◆ DATA SHOWN
────────────────────

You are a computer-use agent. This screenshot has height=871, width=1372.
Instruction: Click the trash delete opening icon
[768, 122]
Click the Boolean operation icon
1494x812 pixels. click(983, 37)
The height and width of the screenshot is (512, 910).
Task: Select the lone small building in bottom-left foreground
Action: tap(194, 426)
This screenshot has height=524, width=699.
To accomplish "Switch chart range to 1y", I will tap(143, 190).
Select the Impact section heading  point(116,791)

────────────────────

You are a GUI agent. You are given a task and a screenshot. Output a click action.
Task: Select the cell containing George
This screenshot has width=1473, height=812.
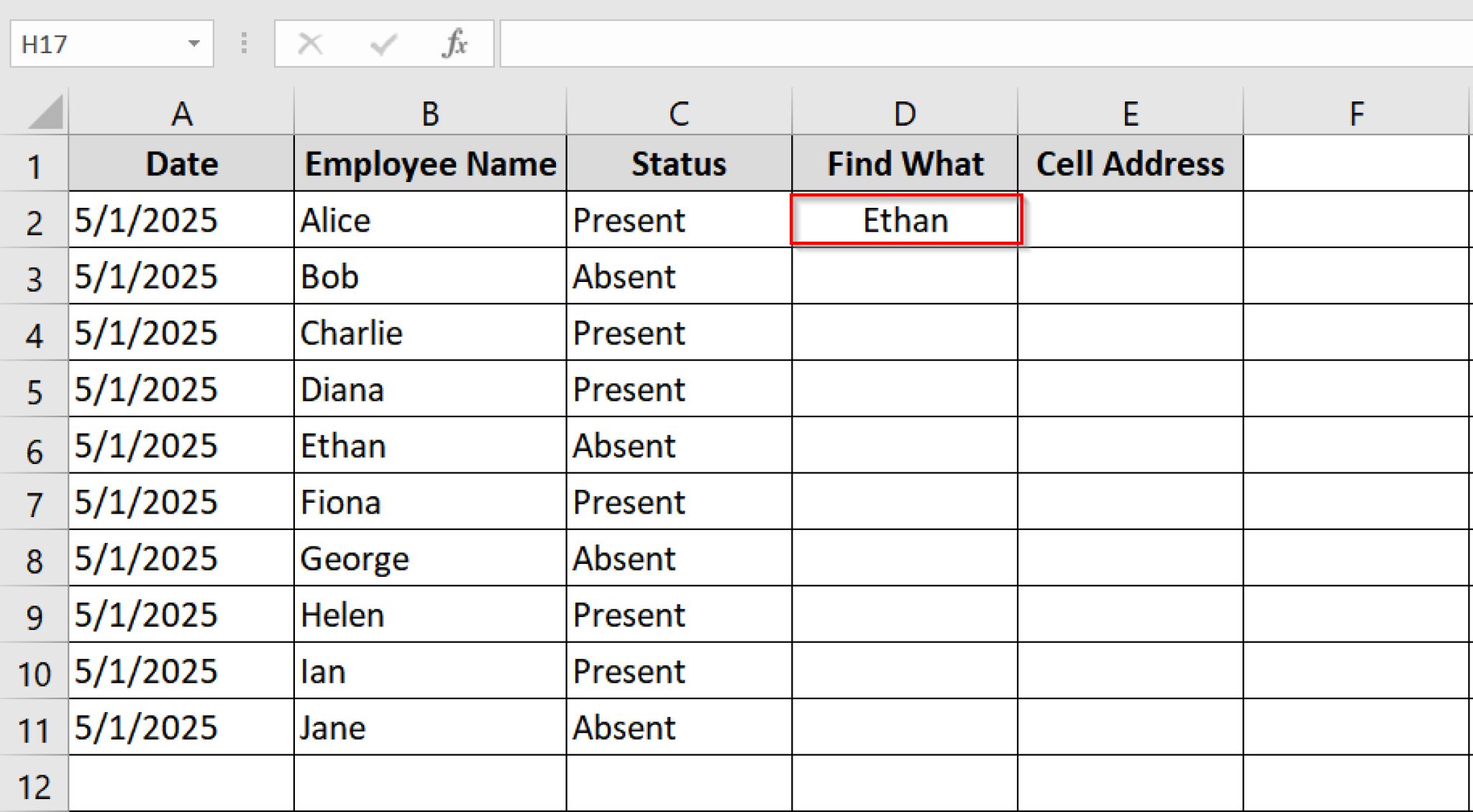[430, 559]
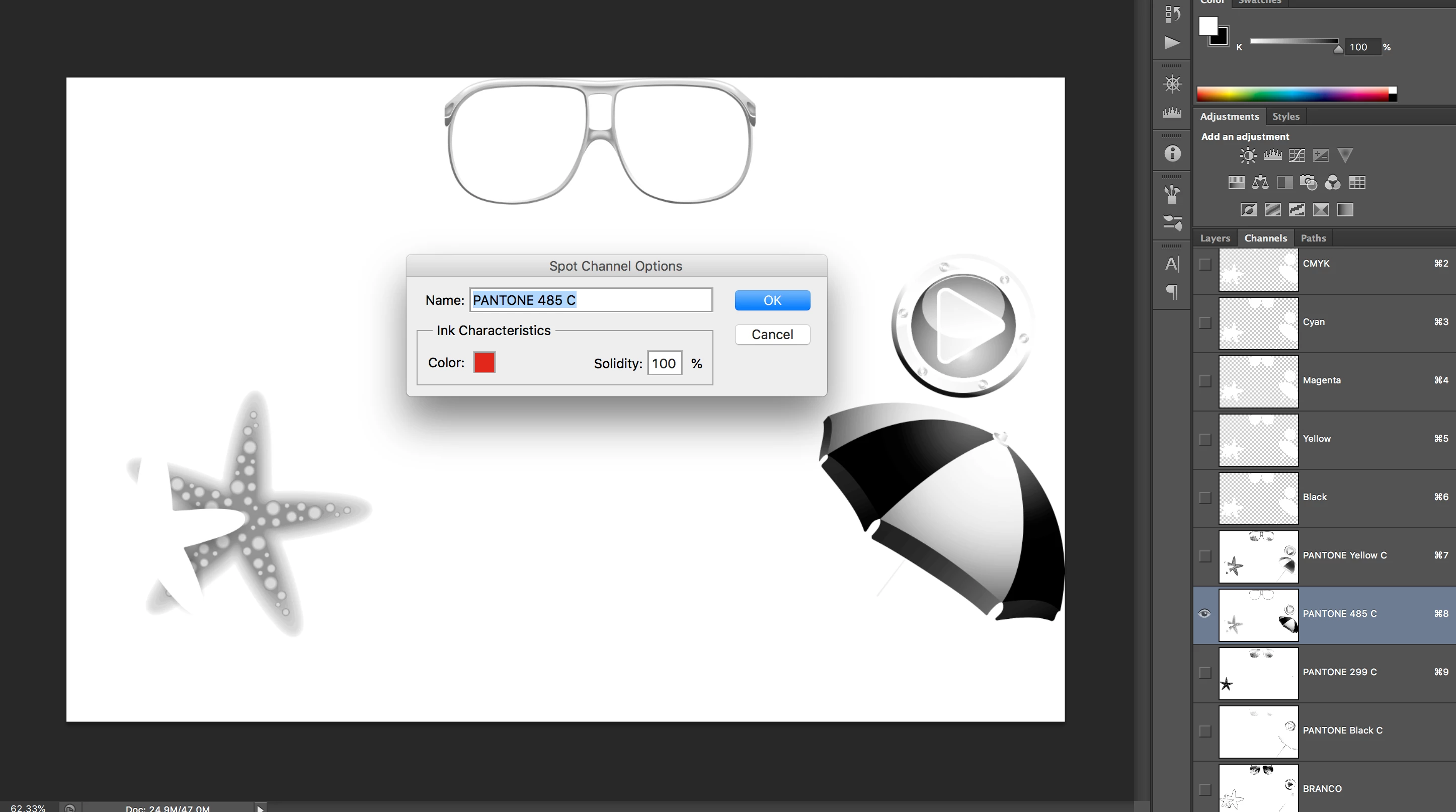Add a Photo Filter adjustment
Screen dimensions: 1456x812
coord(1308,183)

────────────────────

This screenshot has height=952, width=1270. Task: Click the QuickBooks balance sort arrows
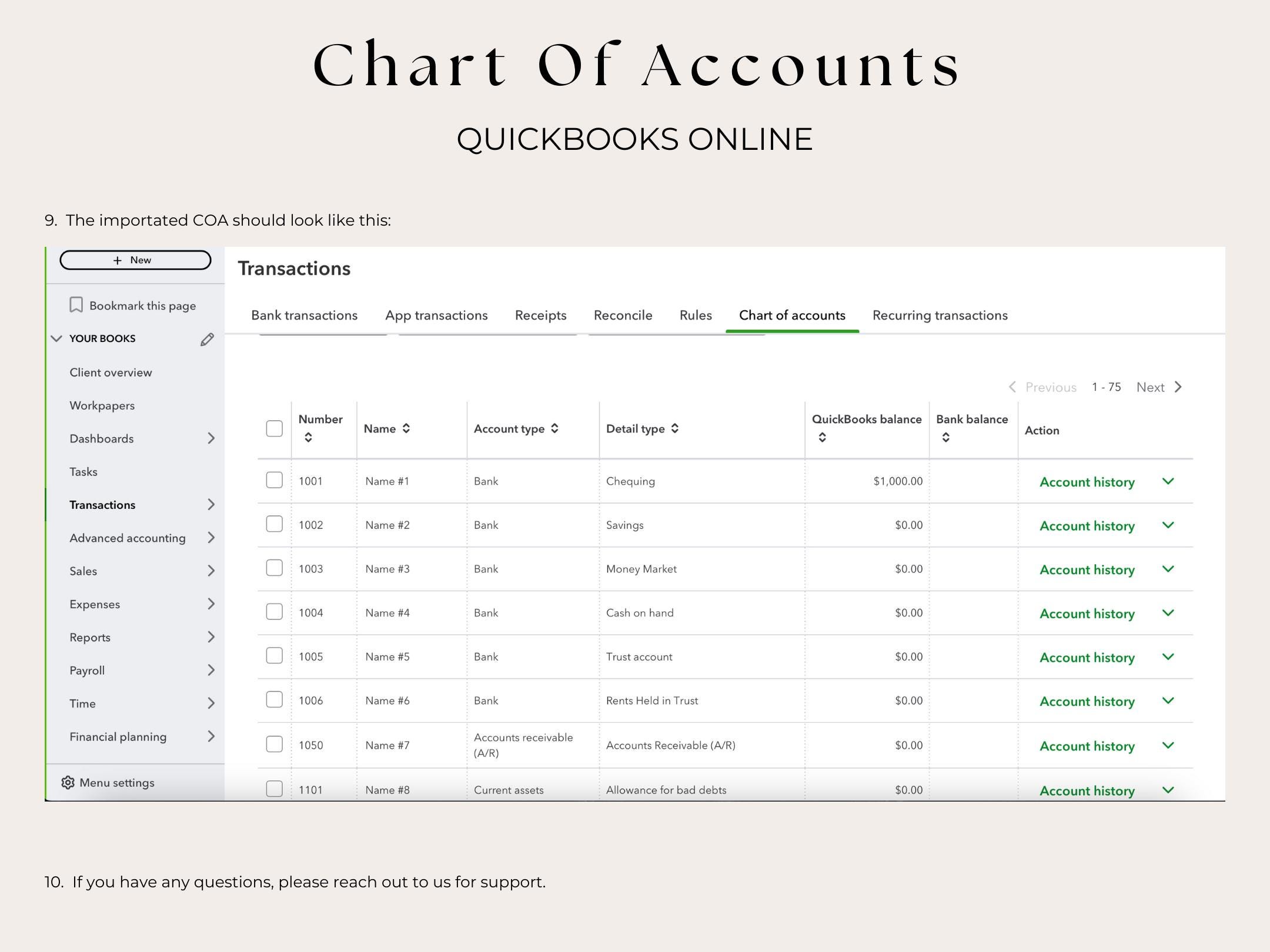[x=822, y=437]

────────────────────

Rewrite everything from the line containing "Click the Boolean operation icon" down to the line containing "Select the Impact" with "Boolean operation" changed to "shape merge" and nothing else altered.

◆ OUTPUT
Click the shape merge icon
1494x812 pixels. click(983, 37)
The height and width of the screenshot is (512, 910).
Task: Select the lone small building in bottom-left foreground
Action: tap(194, 426)
This screenshot has height=524, width=699.
To accomplish "Switch chart range to 1y", I will tap(143, 190).
Select the Impact section heading  point(116,791)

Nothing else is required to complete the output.